Ce que va apporter le statut d’EESPIG : les explications de Jean-Michel Nicolle (UGEI)

L’Union des grandes écoles indépendantes (UGEI) regroupe 31 grandes écoles de commerce et d’ingénieurs associatives ou privées membres de la Conférence des Grandes écoles (CGE). Aujourd’hui elles sont particulièrement concernées par la création d’un nouveau label d’« établissement d’enseignement supérieur privé d’intérêt général » (EESPIG). Jean-Michel Nicolle, président de l’UGEI et directeur de l’école d’ingénieurs EPF, nous en fait découvrir les tenants et les aboutissants tout en décrivant un enseignement supérieur contrasté pour les écoles membres de l’UGEI.

Jean-Michel Nicolle
Jean-Michel Nicolle

Olivier Rollot : Où en sont les relations des grandes écoles indépendantes avec le gouvernement ? On sait que les subventions dont bénéficiaient beaucoup de ses membres ont fortement baissé en 2013 (-15%) puis 2014 (-9,5%) avant de se stabiliser semble-t-il cette année.

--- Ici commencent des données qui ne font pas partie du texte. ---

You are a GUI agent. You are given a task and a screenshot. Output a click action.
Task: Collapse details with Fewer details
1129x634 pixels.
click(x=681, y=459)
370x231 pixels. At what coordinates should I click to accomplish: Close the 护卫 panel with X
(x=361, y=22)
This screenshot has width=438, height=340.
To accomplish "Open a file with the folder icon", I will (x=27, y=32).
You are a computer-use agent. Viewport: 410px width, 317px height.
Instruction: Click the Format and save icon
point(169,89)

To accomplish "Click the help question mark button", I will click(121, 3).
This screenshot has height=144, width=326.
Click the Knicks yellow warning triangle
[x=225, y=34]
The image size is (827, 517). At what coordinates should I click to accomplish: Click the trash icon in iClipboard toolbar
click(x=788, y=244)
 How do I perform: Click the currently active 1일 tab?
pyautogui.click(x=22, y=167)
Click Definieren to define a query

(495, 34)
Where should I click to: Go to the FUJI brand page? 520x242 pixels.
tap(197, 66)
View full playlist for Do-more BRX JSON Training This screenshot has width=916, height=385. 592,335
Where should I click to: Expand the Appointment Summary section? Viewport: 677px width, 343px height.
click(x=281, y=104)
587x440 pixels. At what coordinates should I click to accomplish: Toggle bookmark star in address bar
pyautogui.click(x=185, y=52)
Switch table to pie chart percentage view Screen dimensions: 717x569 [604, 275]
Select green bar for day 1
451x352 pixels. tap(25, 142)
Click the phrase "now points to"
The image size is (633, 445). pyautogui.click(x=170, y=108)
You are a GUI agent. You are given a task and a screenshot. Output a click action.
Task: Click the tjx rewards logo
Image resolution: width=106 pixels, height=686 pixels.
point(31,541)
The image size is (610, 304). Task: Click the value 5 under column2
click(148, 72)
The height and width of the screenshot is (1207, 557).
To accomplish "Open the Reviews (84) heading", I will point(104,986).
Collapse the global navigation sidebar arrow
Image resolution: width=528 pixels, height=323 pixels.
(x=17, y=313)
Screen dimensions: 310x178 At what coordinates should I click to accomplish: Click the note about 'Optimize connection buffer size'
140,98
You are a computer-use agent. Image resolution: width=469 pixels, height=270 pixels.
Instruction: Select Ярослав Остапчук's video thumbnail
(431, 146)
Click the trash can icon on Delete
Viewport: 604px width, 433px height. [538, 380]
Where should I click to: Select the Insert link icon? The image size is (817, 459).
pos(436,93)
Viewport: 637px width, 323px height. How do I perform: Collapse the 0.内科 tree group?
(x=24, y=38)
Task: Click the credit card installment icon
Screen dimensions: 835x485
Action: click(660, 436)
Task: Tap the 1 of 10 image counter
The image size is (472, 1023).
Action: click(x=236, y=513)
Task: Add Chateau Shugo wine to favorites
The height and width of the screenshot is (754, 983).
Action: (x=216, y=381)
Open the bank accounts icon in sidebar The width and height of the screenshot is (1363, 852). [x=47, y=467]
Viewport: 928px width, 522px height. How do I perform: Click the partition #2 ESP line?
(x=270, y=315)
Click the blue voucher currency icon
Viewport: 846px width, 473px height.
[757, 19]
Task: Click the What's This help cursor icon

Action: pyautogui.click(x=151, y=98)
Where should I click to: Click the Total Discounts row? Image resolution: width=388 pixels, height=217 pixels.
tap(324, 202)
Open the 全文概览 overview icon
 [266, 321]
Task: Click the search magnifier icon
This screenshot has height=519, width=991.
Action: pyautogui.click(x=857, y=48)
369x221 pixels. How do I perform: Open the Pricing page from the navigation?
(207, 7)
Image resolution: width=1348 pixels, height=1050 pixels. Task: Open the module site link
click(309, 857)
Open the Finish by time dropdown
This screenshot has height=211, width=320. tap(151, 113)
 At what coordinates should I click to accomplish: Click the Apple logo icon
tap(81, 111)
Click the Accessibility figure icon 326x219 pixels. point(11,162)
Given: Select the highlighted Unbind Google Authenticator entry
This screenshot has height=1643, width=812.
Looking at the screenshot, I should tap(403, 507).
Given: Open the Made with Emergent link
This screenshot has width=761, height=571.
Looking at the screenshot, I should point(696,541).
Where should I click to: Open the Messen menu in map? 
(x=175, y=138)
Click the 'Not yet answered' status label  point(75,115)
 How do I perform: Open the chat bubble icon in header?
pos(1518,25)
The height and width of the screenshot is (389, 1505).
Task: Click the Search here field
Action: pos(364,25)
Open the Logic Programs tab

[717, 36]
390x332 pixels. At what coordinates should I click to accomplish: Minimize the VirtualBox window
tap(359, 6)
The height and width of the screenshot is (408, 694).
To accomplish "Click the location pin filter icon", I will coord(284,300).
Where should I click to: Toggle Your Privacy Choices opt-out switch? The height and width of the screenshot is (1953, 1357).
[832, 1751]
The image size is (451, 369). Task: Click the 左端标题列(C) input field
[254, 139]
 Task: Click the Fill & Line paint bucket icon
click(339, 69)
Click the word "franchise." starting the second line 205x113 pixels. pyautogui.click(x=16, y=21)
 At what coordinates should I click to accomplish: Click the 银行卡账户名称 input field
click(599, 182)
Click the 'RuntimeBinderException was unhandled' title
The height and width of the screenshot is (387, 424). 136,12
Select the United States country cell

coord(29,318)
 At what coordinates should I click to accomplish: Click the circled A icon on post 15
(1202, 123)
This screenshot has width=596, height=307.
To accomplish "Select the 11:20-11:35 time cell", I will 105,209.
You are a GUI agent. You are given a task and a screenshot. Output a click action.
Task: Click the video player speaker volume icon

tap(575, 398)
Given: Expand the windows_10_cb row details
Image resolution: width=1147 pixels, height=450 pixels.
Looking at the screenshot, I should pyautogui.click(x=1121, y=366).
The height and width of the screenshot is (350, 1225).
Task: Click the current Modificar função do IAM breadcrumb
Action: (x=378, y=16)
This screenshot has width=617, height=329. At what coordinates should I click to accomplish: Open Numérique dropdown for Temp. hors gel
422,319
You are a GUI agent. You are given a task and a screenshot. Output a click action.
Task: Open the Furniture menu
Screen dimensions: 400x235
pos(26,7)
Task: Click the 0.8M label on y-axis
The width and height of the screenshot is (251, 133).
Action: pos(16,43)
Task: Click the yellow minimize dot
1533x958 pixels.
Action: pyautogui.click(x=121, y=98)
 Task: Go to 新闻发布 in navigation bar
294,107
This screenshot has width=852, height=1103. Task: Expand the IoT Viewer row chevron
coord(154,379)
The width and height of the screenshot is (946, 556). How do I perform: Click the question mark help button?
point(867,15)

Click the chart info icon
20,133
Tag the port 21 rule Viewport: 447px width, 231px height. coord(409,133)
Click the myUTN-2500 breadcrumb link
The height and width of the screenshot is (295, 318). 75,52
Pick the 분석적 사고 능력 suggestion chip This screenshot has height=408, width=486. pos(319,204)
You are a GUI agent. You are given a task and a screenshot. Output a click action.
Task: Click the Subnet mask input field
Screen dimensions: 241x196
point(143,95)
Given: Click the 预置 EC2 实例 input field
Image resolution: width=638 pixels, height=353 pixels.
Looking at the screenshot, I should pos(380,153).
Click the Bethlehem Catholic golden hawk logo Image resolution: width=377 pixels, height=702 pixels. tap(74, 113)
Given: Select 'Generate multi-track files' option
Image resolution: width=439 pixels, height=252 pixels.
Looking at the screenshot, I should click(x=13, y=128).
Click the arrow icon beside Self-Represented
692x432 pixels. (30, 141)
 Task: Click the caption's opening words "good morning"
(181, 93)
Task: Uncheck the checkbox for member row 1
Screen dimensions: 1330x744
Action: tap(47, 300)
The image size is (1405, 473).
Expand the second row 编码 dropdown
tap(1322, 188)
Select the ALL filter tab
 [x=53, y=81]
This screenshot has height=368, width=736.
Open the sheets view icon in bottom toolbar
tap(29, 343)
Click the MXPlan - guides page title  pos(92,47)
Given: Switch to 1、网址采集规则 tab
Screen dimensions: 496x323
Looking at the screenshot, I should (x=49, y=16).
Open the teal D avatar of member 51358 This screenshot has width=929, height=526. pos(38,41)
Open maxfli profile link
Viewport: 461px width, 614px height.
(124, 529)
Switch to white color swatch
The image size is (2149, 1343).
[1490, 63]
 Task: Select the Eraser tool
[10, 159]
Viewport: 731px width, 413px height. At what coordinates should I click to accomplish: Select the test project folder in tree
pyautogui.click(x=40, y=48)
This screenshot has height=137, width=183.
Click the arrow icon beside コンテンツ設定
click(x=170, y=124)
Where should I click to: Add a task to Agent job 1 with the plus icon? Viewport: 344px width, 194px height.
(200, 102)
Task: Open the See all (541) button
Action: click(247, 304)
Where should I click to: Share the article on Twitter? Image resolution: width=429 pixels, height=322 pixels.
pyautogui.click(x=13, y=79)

Jean-Michel Nicolle : Il faut reconnaitre que nous avons eu le sentiment, pendant un temps, que le ministère de l’Education nationale, de l’Enseignement supérieur et de la Recherche ne comprenait pas le modèle des établissements privés et qu’il ne mesurait pas son importance (rappelons que les écoles contractualisées représentent 80 000 étudiants sur un total d’environ 450 000 inscrits dans l’enseignement privé) et son rôle dans notre société. Il semblait rejeter en bloc tout ce qui ne relevait pas du public. Je dois rendre hommage à Cdefi (Conférence des directeurs des écoles françaises d’ingénieurs) et à son président de l’époque, Christian Lerminiaux, d’avoir su défendre les écoles d’ingénieurs associatives en valorisant leurs identité et la qualité des missions qu’elles exerçaient. Il n’en reste pas moins qu’avec la baisse de leurs subventions les 51 écoles « contractualisées » avec l’État ont vu la contribution de l’Etat par étudiant passer de 1300 à un peu plus de 900€ en peu de temps.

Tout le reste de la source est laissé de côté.